We then studied normal intestine, suspecting similar effects. We found that fructose elongates intestinal villi by up to 40 percent, increasing nutrient absorption—similar to how it promotes tumor growth. This work was published in Nature. Longer villi mean greater surface area, leading to higher absorption even with the same food intake. Based on these findings, we identified two drug targets that could shorten villi, reduce absorption, and promote weight loss.
Physician Focus: How are you translating these learnings on metabolism and cancer into clinical practice?
Dr. Goncalves: At our cachexia clinical center—one of only a few in the country—we collaborate with Perlmutter Cancer Center’s dietitians and oncologists to apply our research in patient care and lead clinical trials. We have developed new clinical pathways to treat low food intake and inflammation in patients with cancer, and early evidence suggest this approach can help protect their body weight.
For obesity-linked cancers like endometrial and breast cancer, weight loss is a clear intervention to reduce progression and recurrence. Endometrial cancer, in particular, has the strongest link to obesity, with at least a six-fold higher risk. This is likely due to insulin signaling, as obesity raises insulin levels, and most endometrial tumors have mutations that make them particularly responsive to insulin.
In a recent, unpublished study, we placed women with early-stage endometrial cancer on a low-carb diet before surgery and found reduced insulin signaling in their tumors, suggesting a protective effect. Future research will explore combining dietary interventions with PI3K inhibitors that can block insulin signaling, but even now, weight loss—via diet or GLP-1 therapies—is a viable strategy to lower cancer risk.
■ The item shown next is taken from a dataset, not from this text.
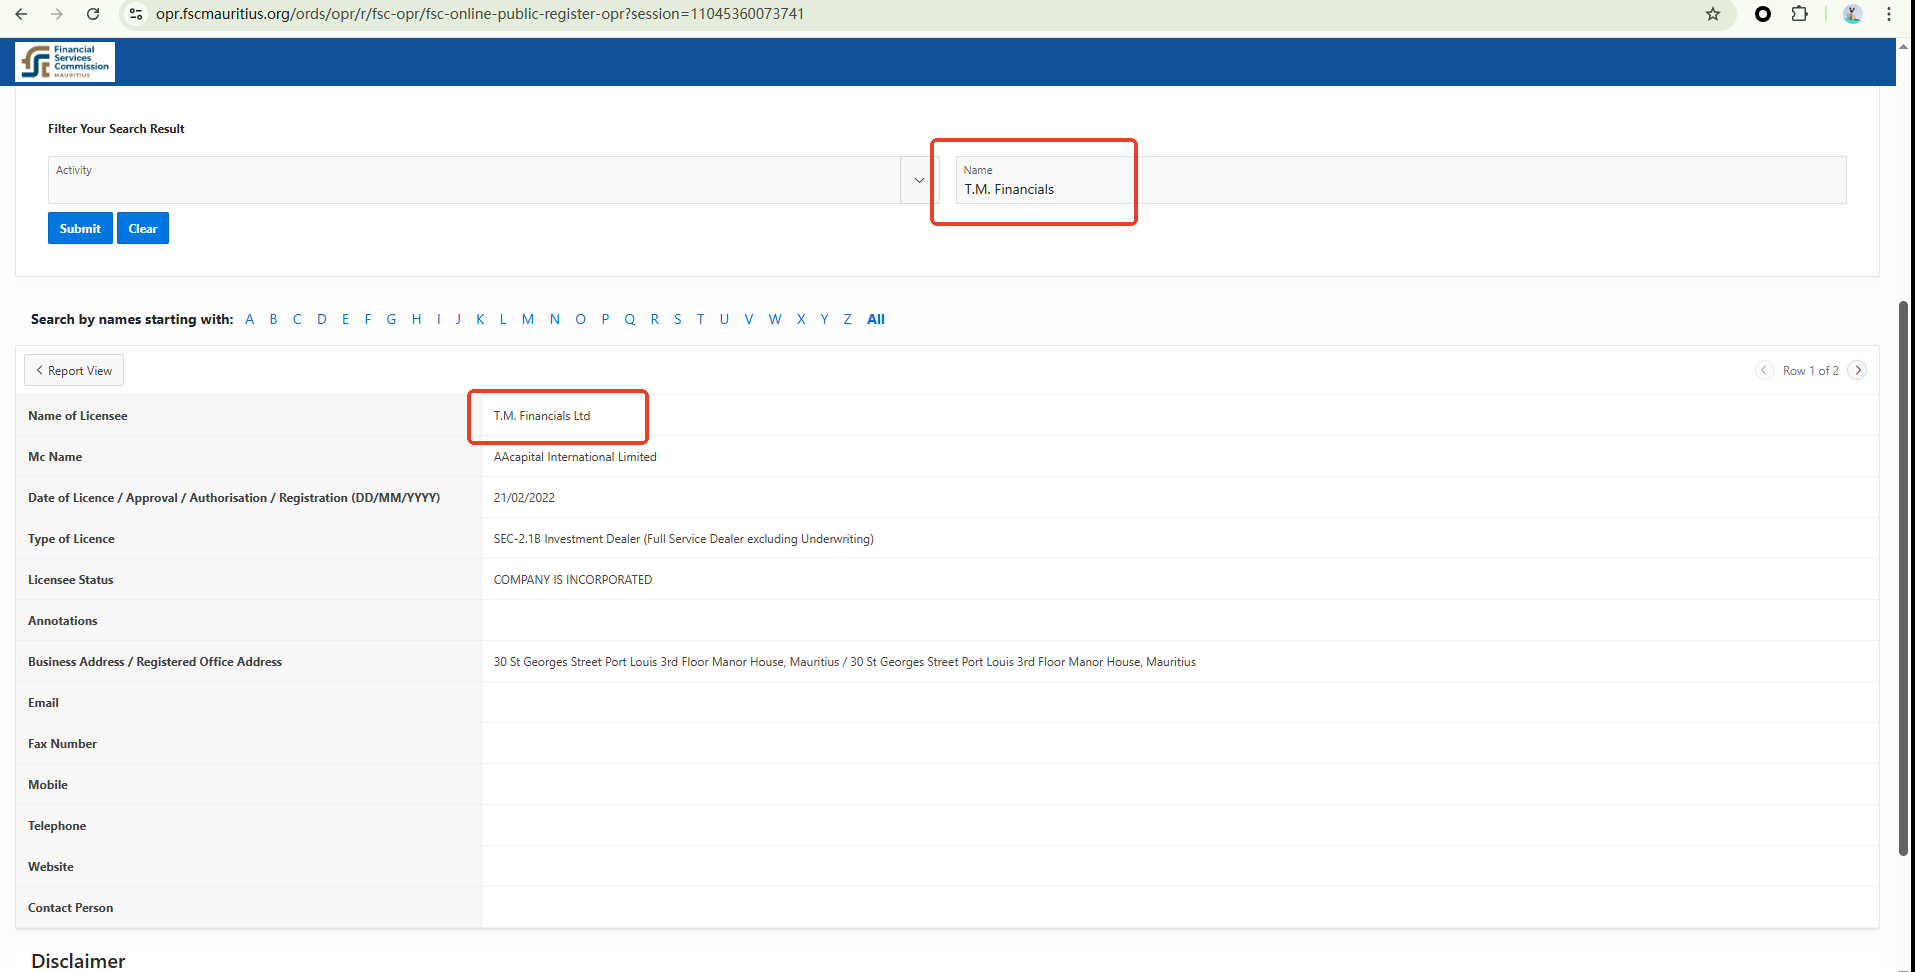Click the browser back arrow
1915x972 pixels.
21,14
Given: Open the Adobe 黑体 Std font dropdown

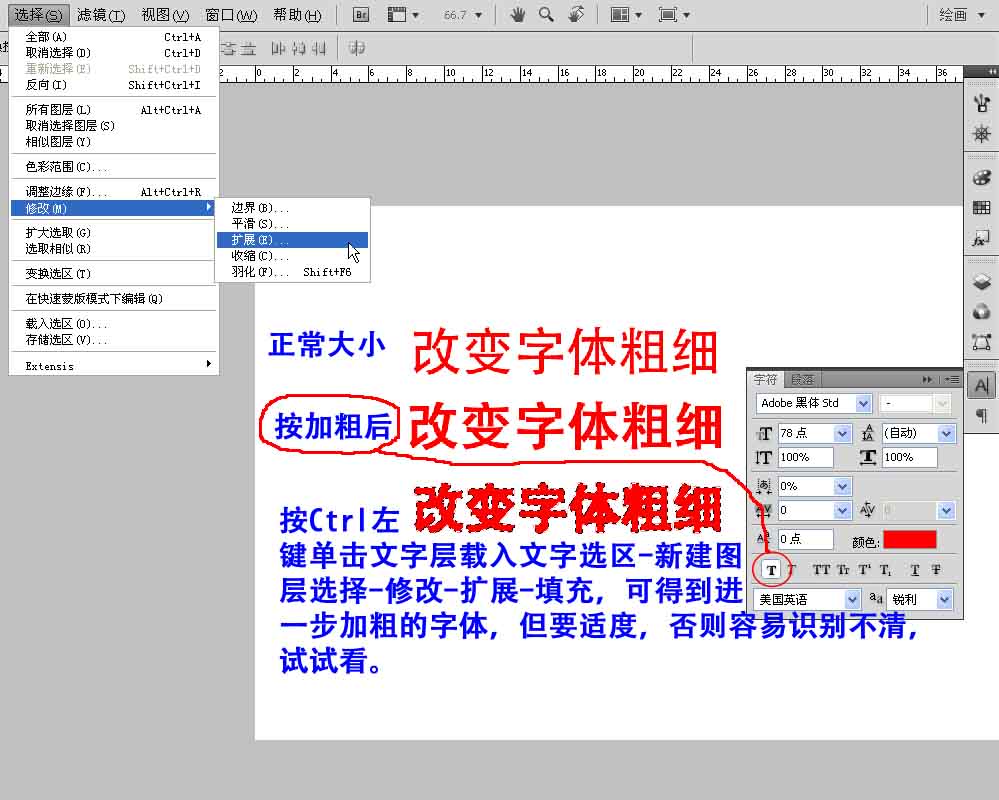Looking at the screenshot, I should pos(861,403).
Physician Focus: You’ve been with NYU Langone for almost a year. How is it shaping your approach to research and patient care?
Dr. Goncalves: Something that excites me is the ability to make use of the large NYU Langone network to find patients impacted by the conditions we study. For example, using the shared EHR, we are able to identify patients with significant weight loss (≥ 5 percent) for automatic referral to the clinic—something that would take years to implement at another center.
Another priority is driving impact through cross-specialty collaboration, to share ideas with colleagues in pulmonology, rheumatology, cardiology, precision medicine, the Optimal Aging Institute, and more. We want to reach the maximum number of patients—to take these discoveries we’ve made for cancer into many different divisions of medicine.